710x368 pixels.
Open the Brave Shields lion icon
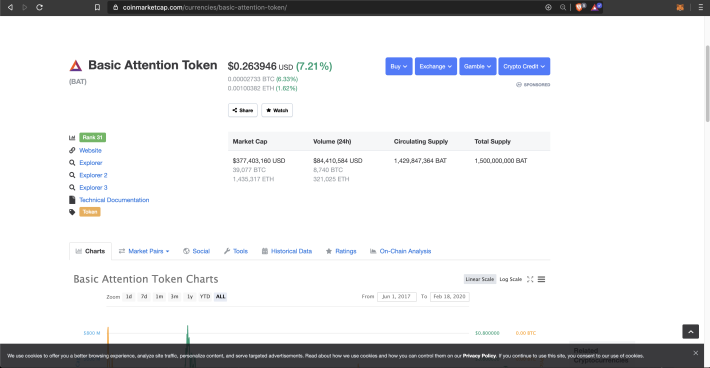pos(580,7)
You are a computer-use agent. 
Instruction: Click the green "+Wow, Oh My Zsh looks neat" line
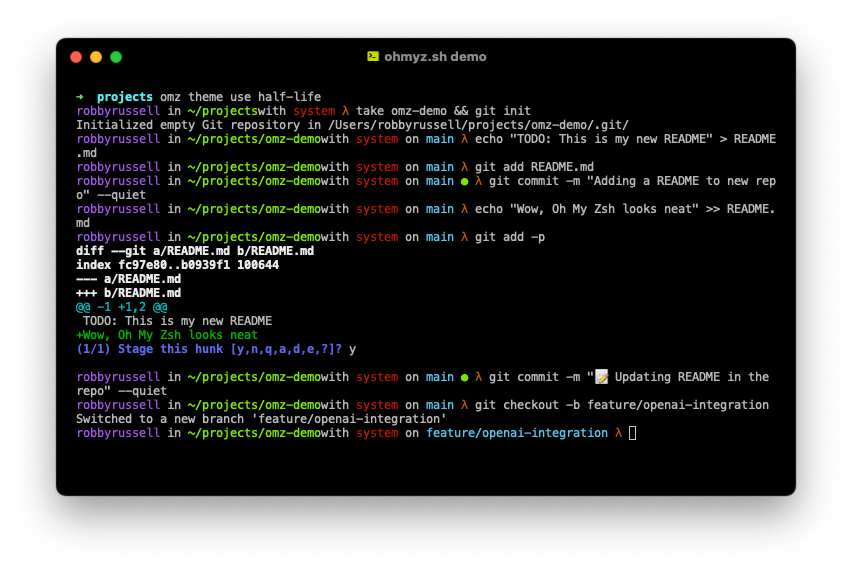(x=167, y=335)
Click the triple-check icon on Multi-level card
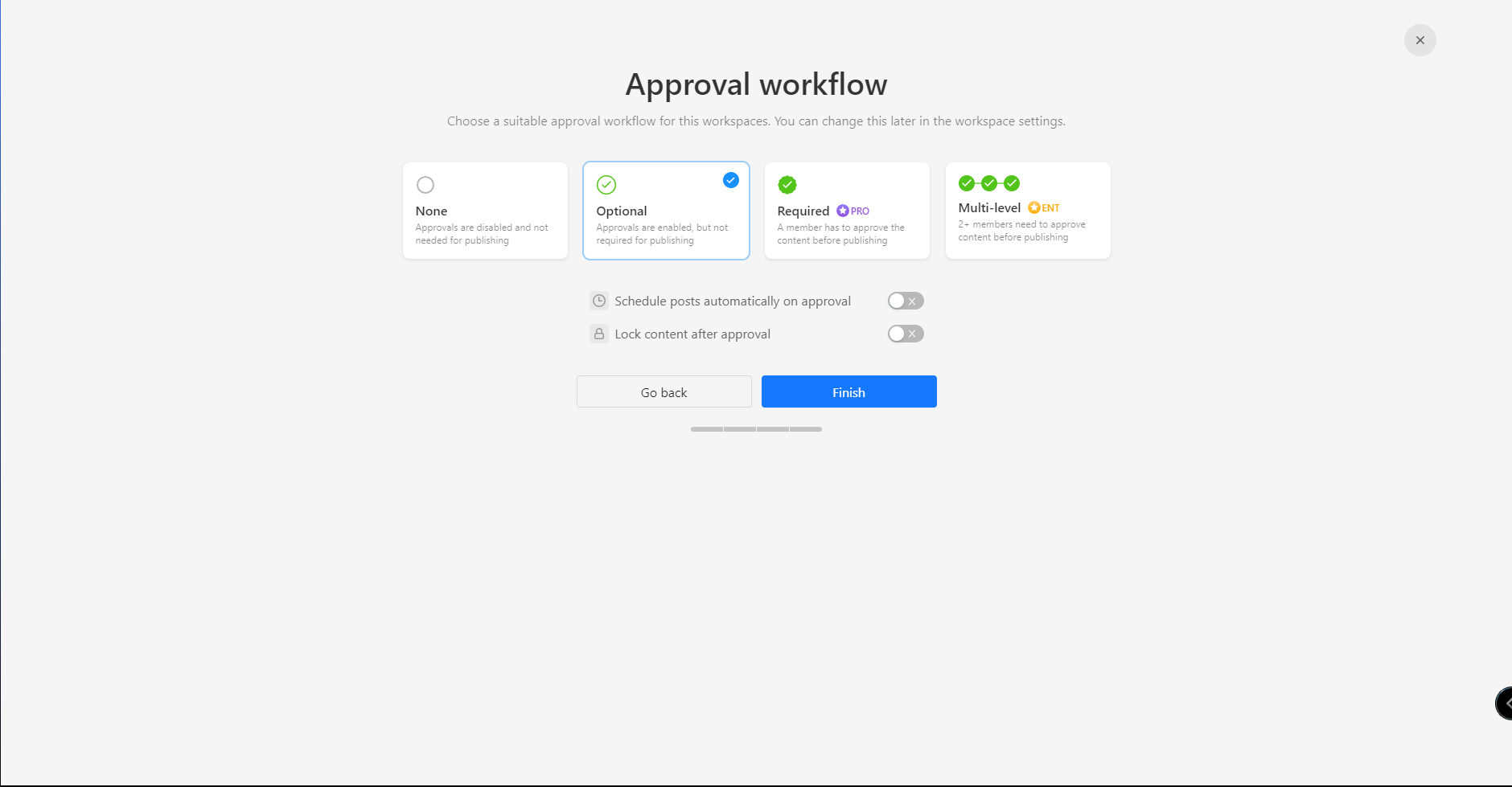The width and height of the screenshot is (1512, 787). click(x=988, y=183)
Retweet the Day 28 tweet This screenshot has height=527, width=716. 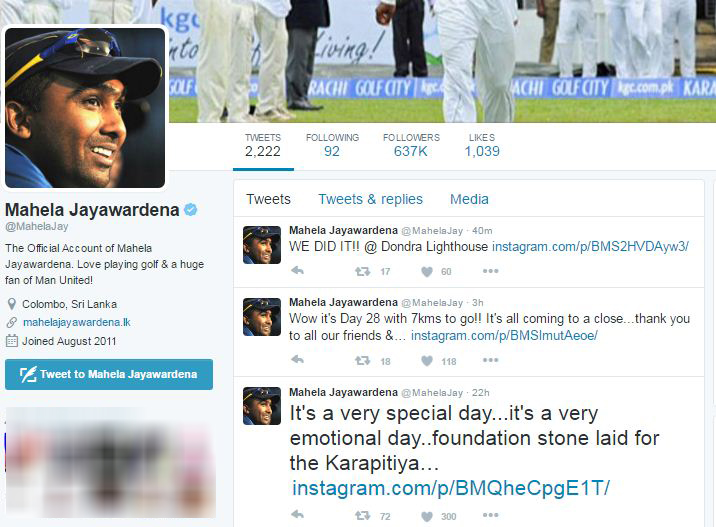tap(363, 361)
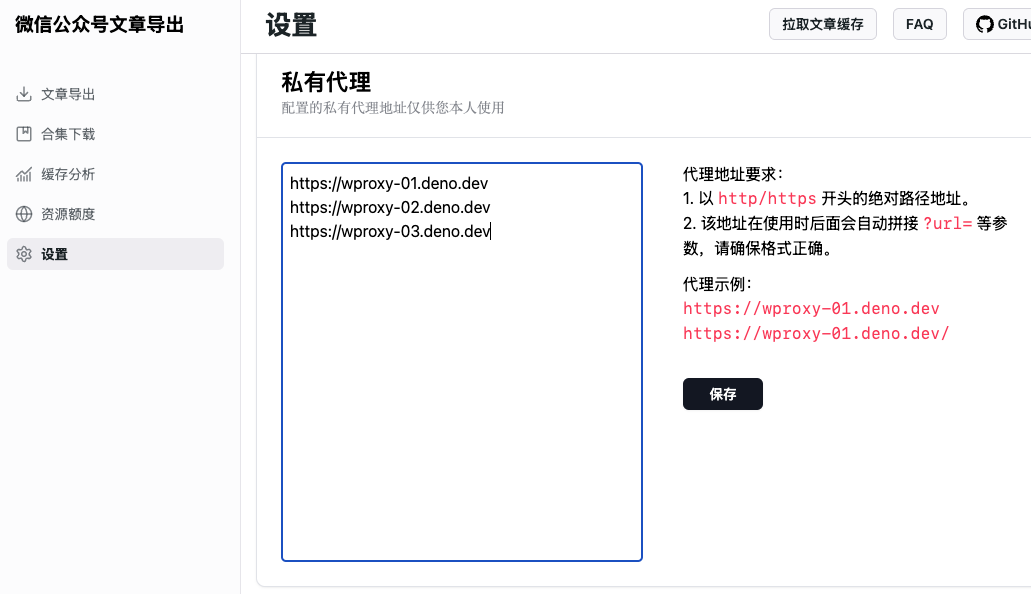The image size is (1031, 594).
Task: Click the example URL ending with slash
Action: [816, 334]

****************

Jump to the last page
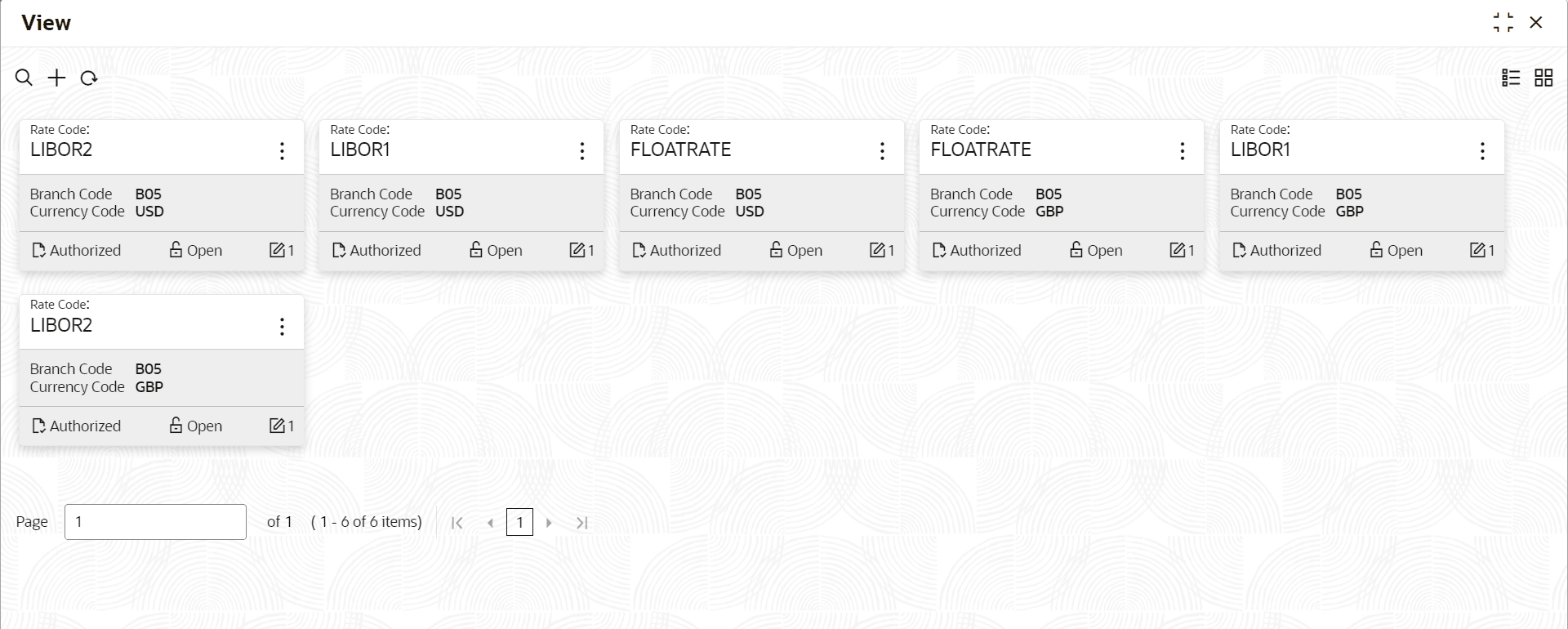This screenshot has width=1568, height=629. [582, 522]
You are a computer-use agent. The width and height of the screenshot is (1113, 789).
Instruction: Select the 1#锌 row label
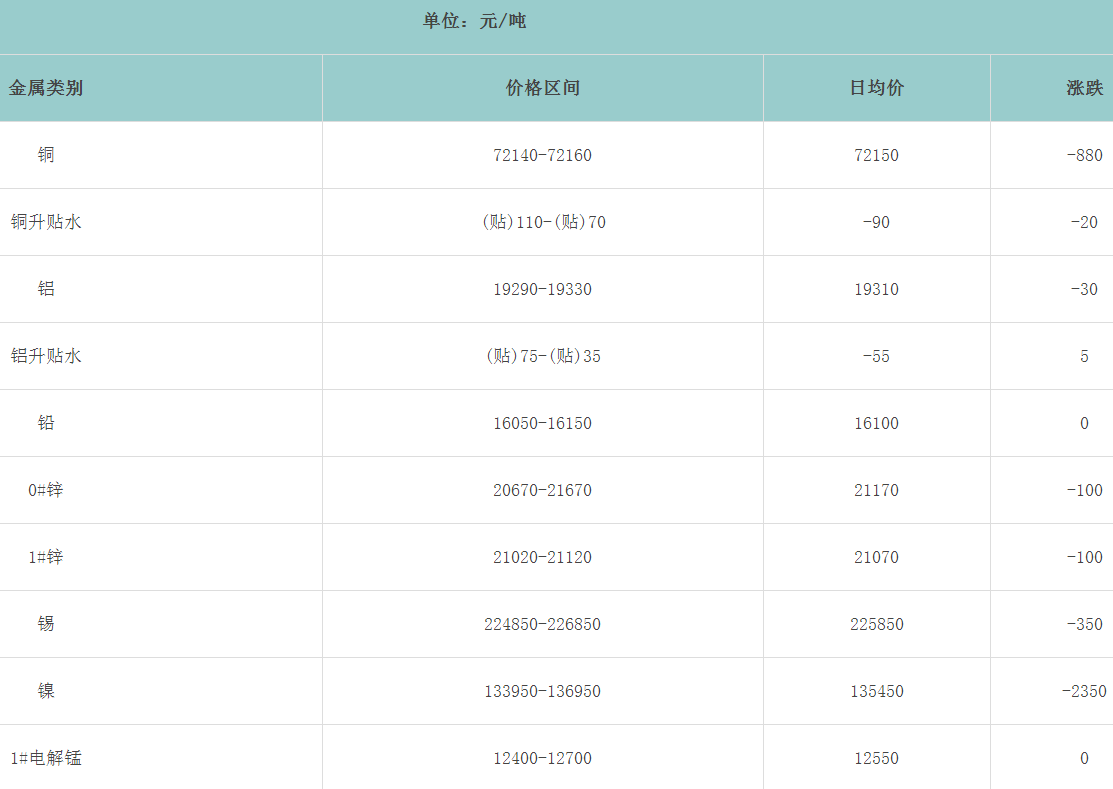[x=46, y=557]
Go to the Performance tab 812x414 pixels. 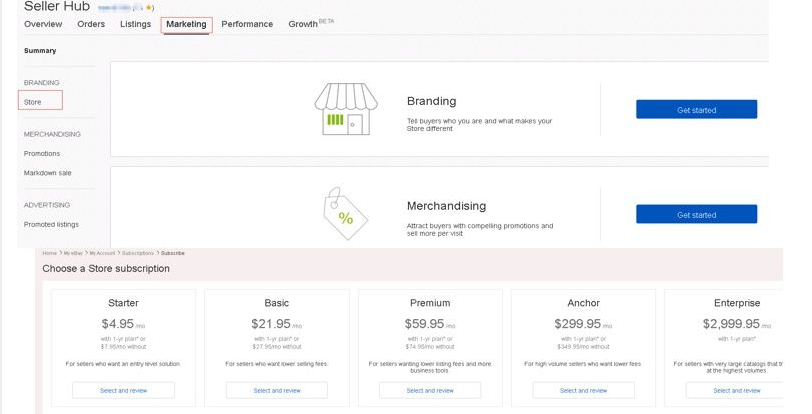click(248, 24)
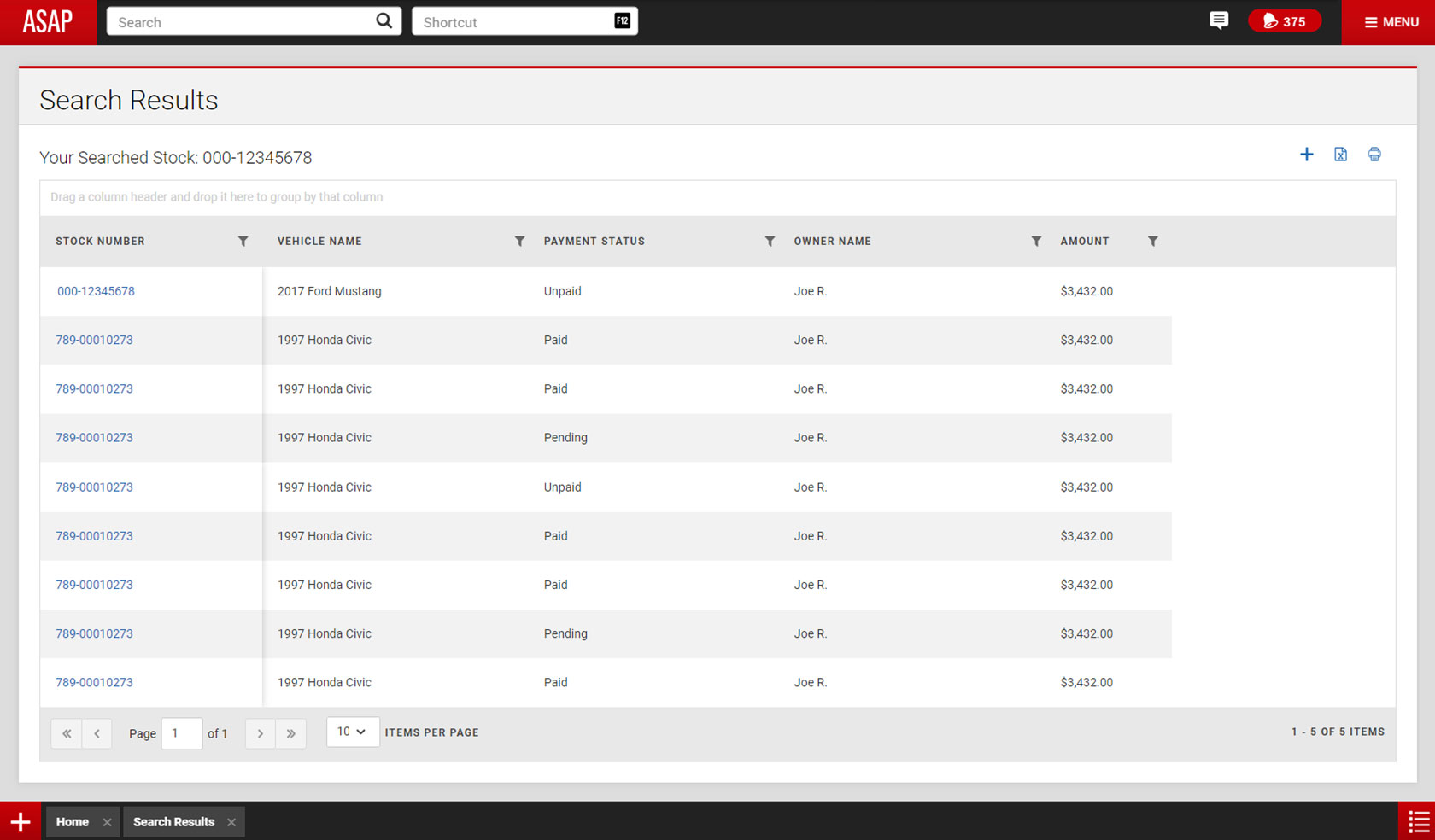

****************

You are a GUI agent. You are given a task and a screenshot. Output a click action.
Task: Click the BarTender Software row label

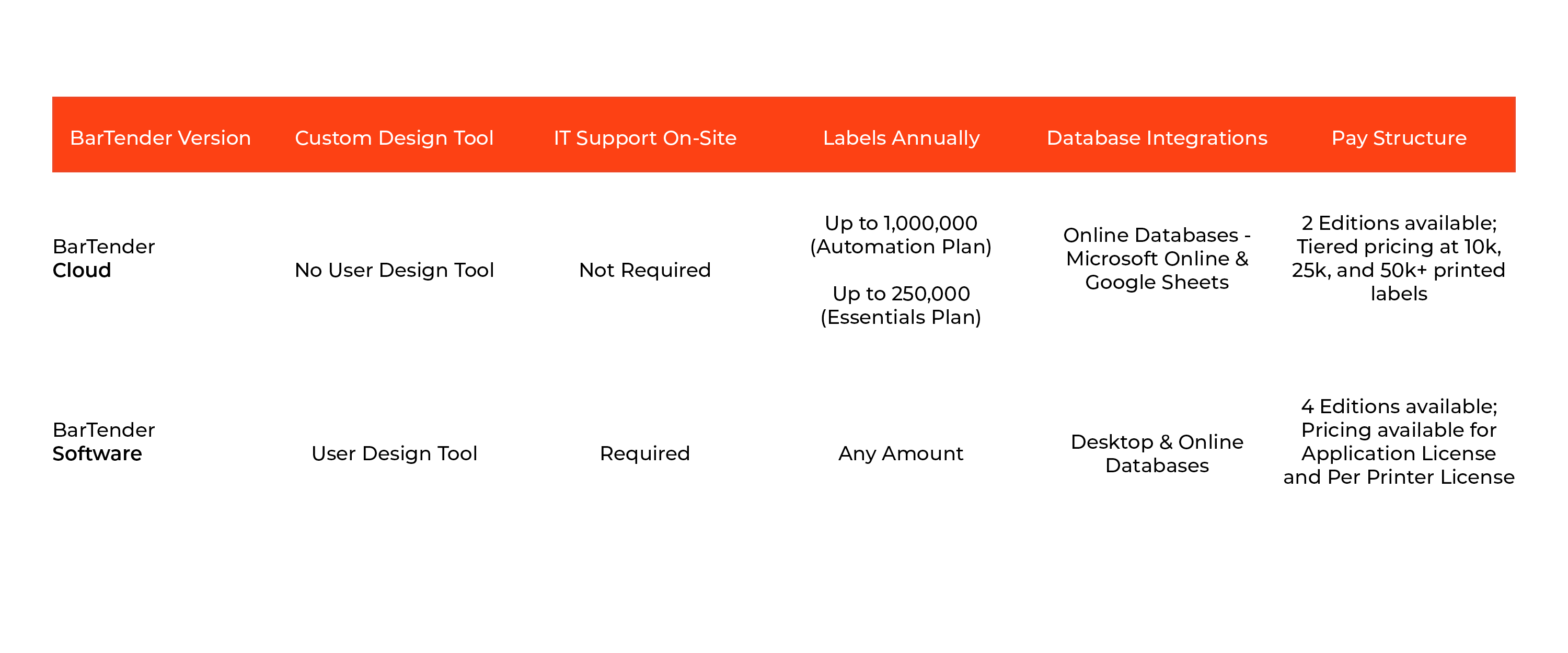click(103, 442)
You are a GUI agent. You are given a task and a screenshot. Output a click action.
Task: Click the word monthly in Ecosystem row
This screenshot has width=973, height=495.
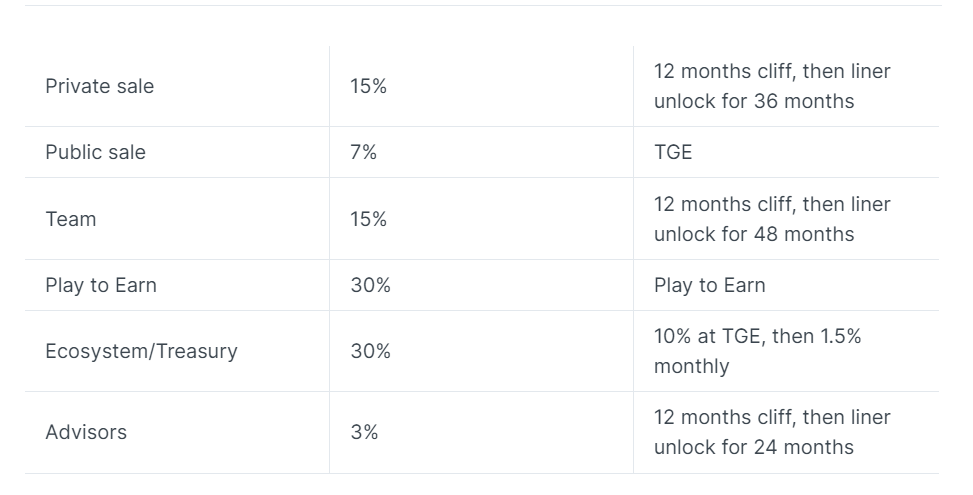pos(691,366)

****************

## How to complete this task
Count how many lines in the data contain the word "agent". Reply with that number only.

## Output of the task
4